Content starts
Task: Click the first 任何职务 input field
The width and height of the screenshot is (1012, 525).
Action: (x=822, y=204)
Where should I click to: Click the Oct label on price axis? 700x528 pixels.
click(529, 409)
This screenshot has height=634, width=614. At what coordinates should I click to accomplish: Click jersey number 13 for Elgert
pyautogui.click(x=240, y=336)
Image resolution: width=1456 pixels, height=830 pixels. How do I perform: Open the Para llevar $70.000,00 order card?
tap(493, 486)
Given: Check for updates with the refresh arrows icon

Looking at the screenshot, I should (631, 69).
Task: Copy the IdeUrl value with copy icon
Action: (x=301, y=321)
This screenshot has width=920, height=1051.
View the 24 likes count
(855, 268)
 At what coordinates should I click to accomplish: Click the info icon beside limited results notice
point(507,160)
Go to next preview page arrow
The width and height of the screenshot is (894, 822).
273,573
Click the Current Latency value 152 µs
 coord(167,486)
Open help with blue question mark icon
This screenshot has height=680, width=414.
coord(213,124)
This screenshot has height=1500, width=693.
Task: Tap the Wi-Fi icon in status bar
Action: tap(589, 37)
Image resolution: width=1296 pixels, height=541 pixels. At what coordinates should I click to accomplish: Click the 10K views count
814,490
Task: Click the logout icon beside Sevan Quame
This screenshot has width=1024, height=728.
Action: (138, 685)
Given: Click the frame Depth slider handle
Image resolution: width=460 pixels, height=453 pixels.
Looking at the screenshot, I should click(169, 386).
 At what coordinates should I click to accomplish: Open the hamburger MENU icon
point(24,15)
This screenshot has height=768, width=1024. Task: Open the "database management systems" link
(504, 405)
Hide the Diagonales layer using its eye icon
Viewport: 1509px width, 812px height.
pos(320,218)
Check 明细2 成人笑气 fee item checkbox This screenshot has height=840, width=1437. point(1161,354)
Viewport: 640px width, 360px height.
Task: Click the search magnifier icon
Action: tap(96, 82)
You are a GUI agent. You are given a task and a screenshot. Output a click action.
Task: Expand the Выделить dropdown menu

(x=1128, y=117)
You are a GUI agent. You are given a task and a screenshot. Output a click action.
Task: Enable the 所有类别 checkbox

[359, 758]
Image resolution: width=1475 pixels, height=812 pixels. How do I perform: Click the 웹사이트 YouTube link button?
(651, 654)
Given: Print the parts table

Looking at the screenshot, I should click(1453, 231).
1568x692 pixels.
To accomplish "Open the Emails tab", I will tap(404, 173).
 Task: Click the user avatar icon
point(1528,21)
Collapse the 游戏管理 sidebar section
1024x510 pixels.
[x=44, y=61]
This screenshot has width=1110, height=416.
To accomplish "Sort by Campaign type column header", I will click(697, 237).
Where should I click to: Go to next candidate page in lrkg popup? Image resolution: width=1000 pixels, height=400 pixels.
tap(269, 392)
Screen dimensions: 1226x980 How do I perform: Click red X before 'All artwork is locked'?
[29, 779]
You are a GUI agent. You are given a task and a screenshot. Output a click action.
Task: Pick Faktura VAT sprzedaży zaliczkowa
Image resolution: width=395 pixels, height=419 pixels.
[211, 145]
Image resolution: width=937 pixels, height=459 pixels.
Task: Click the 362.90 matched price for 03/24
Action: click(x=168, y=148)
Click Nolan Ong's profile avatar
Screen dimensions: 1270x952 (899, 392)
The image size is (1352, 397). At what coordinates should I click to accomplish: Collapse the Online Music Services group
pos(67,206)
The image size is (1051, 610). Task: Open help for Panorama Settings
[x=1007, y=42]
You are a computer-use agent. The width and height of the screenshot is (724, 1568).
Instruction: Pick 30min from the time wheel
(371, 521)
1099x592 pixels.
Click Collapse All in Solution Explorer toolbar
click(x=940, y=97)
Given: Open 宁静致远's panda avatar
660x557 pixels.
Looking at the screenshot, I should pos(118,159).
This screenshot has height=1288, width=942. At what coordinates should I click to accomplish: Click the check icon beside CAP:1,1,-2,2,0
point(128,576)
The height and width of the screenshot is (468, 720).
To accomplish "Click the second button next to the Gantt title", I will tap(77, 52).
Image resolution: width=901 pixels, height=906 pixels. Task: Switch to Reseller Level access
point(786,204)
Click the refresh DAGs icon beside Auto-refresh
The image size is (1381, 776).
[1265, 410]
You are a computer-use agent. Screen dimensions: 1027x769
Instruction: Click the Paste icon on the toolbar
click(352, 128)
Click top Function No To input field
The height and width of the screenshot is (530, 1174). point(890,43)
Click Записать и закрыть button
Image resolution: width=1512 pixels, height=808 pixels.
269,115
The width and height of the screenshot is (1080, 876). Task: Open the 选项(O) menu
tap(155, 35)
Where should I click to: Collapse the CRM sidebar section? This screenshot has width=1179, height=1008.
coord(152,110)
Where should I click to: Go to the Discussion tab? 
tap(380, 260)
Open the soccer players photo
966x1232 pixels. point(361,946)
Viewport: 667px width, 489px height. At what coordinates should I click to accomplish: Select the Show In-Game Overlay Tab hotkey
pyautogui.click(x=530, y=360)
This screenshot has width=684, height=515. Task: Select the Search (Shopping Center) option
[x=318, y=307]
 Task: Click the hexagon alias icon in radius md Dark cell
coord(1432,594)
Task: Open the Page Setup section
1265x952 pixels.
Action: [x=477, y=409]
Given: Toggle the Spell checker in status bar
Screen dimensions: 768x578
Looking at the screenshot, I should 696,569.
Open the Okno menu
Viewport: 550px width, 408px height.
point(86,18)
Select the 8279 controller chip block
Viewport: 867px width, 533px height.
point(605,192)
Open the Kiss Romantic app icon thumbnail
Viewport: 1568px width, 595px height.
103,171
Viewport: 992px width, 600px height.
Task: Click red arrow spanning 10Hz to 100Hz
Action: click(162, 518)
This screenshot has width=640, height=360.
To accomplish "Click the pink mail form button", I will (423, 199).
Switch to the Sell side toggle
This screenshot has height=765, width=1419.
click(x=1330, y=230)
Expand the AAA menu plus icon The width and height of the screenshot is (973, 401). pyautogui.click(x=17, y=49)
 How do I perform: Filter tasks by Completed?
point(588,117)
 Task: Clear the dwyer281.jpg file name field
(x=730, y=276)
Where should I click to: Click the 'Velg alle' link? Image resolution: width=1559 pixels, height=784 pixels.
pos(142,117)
Content ends
- [Exercise requirements]
When a line contains the string "computer", copy it from the records.

- [Result for this exercise]
You are a computer-use agent. The width and height of the screenshot is (724, 1568).
You are a computer-use agent. Screen dimensions: 1027x769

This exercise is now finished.